I realize the heating mat may be able to support the weight of a reptile/fish tank since they are thinner (though i have not read the instructions on them) however they are more expensive than heating pads. I could put dice under the tank to keep the weight off the heating pads and they would still probably radiate enough heat on the bottom of the tank to keep it warm.

I was wondering if anyone has tried this and found it to be ineffective ? Your experience may save me some money and would be appreciated.

I have a test giant asian on the kitchen table and it gets heat from the house temps. This can drop into the low 70's at night and the low to mid 70's during the day. The rest get about 78 - 80 degrees in heat in the basement, but the lights never get turned off as the temps would drop into the mid/high 60's which i think may be a little cool for them.

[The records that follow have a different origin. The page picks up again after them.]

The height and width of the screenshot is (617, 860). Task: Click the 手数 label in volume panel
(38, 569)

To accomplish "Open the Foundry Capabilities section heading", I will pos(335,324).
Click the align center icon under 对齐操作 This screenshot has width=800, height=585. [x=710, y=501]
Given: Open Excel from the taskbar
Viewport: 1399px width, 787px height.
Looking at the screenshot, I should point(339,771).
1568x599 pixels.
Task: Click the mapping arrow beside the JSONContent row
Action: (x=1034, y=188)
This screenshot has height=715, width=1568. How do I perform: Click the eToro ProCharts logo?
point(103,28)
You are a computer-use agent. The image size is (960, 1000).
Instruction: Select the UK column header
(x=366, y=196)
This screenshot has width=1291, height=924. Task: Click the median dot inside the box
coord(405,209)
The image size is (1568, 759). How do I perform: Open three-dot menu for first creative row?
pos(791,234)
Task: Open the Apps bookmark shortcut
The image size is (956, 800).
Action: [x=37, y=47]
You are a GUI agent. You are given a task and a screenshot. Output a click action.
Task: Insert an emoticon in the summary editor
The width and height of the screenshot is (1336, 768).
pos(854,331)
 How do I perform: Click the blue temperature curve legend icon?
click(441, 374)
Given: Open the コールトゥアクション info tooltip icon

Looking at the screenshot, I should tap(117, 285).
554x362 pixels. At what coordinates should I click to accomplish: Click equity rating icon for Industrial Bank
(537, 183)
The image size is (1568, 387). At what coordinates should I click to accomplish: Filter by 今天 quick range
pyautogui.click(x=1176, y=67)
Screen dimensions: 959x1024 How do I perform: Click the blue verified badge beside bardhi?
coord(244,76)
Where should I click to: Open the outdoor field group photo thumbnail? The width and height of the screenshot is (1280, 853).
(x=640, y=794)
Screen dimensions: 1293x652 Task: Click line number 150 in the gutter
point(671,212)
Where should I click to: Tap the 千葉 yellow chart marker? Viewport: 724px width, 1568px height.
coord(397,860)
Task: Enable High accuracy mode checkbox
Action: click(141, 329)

Thanks for any insight on this.


----------



## hibiscusmile (Apr 15, 2008)

Hello, not many people here use these things I guess. I haven't myself, but a friend of mine used the heating pads for her babies. The only problem is if they get to hot I would think, I just brought some heat tape and thermosats and am going to give it a try. Will post my results if I ever get it set up. I know a few people use lamps, I don't only because I do not want to watch the temp all day and night. But some do it, Yen does for example. And I think Macro Junkie does too. I was going to go with a heat panel, but found out it is to much trouble to hang and stuff, plus it only radiates heat like a bulb. So will try the tape, pretty inexpensive, the theromasats are what cost!


----------



## hibiscusmile (Apr 29, 2008)

Well been trying the heat tape for a week with the thermosat and it is working fine, the size of enclosure is 14" x 10 x 34" and the heat tape is 24" x 3" x 2! I have it set between 85 and 90 and they are doing good in it!


----------